Raw entries

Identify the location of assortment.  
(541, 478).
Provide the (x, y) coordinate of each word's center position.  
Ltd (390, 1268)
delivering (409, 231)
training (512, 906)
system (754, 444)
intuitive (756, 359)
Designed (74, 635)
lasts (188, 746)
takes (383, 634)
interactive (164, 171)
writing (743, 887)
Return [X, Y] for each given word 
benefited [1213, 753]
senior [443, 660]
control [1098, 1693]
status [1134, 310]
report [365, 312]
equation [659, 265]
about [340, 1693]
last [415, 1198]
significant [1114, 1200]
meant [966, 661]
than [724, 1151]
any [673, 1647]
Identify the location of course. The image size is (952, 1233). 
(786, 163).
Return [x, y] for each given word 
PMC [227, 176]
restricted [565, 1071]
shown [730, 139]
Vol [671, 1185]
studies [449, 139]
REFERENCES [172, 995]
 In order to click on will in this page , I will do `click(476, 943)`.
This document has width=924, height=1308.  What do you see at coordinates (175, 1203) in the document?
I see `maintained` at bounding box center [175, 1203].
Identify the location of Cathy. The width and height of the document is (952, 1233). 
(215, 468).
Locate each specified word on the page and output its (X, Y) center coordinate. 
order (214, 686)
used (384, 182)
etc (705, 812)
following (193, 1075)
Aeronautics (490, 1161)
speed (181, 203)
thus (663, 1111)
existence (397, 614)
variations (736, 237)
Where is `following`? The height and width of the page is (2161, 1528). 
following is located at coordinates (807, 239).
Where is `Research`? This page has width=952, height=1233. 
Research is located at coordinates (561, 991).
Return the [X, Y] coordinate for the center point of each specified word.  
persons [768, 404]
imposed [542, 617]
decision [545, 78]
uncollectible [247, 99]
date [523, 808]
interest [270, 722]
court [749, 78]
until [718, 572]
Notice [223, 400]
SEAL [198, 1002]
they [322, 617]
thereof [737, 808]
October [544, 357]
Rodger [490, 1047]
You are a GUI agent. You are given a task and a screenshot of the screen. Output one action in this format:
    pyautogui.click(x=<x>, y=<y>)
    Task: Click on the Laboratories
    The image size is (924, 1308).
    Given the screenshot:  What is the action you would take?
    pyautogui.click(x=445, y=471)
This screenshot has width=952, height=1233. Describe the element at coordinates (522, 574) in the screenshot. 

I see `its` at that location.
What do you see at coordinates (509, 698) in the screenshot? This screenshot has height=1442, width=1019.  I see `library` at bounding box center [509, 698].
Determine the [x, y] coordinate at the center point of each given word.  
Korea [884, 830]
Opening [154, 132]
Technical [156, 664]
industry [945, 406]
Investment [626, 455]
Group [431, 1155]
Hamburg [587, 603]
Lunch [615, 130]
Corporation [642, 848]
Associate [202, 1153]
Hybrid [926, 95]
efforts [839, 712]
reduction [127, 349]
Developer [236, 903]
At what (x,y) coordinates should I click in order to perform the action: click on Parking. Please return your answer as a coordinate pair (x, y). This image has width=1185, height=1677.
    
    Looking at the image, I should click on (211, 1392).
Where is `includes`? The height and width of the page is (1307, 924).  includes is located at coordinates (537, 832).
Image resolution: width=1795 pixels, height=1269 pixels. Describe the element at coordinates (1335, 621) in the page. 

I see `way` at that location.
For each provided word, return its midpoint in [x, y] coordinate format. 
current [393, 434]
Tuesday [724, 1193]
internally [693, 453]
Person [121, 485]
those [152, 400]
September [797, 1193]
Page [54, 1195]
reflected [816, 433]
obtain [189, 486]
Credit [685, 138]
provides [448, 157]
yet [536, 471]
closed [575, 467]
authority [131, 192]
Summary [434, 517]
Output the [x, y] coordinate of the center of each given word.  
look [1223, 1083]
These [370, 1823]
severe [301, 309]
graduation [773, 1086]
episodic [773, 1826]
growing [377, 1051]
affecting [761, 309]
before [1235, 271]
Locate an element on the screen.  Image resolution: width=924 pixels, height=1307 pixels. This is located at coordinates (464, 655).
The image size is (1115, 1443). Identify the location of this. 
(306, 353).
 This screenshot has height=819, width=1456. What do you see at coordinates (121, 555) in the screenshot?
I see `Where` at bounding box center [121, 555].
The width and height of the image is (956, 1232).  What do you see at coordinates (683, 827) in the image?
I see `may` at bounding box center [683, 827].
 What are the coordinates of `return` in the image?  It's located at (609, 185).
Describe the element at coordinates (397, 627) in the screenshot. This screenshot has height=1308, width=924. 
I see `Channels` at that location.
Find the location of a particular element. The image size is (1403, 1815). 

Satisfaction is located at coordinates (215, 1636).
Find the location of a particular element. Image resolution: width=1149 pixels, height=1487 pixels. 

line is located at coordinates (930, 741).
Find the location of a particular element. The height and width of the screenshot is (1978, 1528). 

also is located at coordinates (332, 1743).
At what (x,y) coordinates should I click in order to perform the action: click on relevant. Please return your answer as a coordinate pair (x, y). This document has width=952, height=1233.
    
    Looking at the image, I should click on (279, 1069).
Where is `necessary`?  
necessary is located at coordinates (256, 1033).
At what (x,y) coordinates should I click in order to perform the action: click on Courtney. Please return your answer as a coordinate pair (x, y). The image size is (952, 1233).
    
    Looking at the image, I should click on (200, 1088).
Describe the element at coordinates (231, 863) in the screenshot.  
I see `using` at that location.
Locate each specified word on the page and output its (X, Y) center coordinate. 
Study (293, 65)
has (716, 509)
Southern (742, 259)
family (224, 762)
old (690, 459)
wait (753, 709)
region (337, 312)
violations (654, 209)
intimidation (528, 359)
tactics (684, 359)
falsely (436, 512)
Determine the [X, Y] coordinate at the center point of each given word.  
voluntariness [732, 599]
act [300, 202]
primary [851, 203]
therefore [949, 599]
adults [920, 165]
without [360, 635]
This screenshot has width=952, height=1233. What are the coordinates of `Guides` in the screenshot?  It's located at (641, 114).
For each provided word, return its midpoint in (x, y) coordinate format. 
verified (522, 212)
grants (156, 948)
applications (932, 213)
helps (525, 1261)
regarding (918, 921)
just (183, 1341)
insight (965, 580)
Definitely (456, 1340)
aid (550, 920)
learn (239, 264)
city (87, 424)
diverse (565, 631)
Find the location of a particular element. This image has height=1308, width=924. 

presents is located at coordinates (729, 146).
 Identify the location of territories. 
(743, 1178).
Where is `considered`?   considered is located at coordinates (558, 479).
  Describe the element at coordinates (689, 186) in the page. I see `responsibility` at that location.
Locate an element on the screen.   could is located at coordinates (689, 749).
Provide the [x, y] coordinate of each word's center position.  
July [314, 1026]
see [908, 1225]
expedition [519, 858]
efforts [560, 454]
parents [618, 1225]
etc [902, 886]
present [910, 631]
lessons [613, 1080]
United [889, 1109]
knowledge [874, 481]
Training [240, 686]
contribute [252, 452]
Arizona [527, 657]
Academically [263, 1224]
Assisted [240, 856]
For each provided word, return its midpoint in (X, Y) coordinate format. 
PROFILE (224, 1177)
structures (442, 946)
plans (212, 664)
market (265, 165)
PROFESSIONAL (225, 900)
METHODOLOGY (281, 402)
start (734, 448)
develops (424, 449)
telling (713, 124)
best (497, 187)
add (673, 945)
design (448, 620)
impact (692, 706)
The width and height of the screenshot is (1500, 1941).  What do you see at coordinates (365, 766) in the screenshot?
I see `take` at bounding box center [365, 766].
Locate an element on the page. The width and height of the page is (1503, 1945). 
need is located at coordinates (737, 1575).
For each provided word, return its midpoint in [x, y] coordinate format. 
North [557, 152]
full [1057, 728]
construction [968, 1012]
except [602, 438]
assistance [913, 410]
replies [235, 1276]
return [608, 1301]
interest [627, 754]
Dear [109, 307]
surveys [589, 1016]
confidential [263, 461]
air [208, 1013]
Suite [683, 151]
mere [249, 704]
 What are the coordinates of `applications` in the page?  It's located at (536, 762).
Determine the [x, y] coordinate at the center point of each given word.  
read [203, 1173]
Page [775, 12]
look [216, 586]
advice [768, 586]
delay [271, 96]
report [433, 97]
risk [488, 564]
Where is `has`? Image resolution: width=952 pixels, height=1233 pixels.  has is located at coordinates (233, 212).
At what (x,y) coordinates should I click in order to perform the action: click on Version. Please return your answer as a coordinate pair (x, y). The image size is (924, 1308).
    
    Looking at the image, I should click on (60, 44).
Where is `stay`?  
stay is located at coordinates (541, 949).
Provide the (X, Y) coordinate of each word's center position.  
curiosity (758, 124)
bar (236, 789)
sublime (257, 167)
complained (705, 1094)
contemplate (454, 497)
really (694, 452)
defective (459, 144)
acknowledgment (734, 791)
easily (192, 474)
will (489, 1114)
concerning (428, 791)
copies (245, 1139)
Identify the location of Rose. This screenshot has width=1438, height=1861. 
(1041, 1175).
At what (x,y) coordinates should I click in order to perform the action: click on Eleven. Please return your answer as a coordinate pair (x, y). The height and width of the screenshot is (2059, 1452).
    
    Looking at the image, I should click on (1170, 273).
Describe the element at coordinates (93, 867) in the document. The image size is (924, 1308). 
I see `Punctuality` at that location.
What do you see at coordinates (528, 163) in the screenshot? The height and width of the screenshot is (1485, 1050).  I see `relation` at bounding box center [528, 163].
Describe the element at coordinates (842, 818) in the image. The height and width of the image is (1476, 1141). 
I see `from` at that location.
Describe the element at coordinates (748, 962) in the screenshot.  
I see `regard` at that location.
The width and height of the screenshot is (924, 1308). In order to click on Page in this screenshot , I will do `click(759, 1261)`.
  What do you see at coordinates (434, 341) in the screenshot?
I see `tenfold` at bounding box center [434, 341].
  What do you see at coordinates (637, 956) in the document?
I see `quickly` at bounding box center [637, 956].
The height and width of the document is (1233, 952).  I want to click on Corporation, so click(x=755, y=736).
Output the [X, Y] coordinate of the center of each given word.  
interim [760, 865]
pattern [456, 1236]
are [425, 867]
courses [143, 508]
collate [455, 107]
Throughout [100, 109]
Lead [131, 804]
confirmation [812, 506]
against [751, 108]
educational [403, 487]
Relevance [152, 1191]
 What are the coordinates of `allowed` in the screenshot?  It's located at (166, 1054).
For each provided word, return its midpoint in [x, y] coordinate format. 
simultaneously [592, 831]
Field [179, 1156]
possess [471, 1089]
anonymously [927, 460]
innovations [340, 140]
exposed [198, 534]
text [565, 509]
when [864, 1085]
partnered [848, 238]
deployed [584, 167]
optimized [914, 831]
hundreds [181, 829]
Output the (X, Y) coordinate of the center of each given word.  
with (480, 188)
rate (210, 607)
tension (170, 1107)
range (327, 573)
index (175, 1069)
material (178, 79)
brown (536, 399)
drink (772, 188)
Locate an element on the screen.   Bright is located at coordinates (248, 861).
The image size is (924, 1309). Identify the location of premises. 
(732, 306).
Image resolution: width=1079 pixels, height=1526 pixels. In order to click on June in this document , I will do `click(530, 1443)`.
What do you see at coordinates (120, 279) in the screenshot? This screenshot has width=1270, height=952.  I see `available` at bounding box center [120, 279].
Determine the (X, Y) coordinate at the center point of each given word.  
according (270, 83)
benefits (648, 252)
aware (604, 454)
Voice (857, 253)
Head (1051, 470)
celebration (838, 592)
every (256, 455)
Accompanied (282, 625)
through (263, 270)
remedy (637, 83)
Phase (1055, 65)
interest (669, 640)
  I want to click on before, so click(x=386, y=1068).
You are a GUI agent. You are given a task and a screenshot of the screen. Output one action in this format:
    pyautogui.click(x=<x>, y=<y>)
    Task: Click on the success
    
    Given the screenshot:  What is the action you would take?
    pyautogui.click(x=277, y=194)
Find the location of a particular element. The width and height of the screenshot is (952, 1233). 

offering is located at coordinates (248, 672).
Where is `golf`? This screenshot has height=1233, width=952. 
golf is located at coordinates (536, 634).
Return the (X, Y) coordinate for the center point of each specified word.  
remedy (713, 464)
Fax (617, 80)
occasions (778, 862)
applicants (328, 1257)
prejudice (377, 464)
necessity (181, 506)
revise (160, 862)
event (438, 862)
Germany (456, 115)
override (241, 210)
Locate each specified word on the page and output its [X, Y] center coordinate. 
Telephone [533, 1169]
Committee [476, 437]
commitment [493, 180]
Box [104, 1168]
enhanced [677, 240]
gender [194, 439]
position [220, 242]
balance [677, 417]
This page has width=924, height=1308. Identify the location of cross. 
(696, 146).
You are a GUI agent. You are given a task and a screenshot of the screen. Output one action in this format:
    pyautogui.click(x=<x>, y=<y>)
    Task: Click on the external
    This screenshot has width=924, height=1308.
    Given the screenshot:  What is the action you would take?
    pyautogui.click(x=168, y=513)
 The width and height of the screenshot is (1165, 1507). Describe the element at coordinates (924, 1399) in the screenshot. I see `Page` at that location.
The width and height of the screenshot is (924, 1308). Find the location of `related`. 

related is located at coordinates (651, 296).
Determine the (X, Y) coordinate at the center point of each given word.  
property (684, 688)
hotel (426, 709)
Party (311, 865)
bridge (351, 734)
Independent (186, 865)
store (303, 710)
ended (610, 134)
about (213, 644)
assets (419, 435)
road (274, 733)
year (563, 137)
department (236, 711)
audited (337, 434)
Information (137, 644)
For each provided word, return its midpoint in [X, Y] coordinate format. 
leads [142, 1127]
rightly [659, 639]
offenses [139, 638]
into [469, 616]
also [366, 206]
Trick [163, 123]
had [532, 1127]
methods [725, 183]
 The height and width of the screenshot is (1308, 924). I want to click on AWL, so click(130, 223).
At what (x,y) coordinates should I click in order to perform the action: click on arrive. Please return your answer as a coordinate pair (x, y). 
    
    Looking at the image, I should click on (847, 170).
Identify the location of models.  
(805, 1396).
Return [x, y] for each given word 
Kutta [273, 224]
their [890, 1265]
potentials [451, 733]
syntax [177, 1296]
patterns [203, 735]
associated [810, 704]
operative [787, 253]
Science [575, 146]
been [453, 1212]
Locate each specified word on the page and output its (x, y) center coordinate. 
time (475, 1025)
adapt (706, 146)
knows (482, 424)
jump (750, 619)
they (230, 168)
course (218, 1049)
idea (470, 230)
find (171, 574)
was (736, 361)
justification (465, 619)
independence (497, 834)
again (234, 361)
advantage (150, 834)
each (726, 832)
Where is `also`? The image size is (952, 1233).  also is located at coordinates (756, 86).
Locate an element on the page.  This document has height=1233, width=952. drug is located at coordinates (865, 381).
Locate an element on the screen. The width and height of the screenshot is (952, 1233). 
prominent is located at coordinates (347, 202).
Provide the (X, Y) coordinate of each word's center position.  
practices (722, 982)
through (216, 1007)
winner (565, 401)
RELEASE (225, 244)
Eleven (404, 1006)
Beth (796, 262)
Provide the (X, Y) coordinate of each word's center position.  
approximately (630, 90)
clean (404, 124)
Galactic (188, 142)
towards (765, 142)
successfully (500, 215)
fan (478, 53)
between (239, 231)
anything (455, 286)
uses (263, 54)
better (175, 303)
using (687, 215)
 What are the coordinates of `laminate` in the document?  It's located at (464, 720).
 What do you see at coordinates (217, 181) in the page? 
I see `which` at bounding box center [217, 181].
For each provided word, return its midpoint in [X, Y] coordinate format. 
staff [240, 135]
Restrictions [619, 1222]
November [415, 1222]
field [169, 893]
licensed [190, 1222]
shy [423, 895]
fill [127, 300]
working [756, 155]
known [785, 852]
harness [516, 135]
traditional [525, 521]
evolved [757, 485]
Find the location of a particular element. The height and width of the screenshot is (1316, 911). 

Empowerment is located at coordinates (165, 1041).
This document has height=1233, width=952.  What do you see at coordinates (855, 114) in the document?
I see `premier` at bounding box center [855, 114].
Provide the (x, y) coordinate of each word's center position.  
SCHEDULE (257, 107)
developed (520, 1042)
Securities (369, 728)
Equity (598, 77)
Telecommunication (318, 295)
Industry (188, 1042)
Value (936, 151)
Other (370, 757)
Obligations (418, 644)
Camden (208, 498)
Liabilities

WRITTEN REQUEST
Copy out verbatim the lines of the entries above, from the line with "METHODOLOGY (281, 402)" up to and including the line with "interest [627, 754]".

SOLUTION TO THIS TASK
METHODOLOGY (281, 402)
start (734, 448)
develops (424, 449)
telling (713, 124)
best (497, 187)
add (673, 945)
design (448, 620)
impact (692, 706)
The width and height of the screenshot is (1500, 1941).  What do you see at coordinates (365, 766) in the screenshot?
I see `take` at bounding box center [365, 766].
Locate an element on the page. The width and height of the page is (1503, 1945). 
need is located at coordinates (737, 1575).
For each provided word, return its midpoint in [x, y] coordinate format. 
North [557, 152]
full [1057, 728]
construction [968, 1012]
except [602, 438]
assistance [913, 410]
replies [235, 1276]
return [608, 1301]
interest [627, 754]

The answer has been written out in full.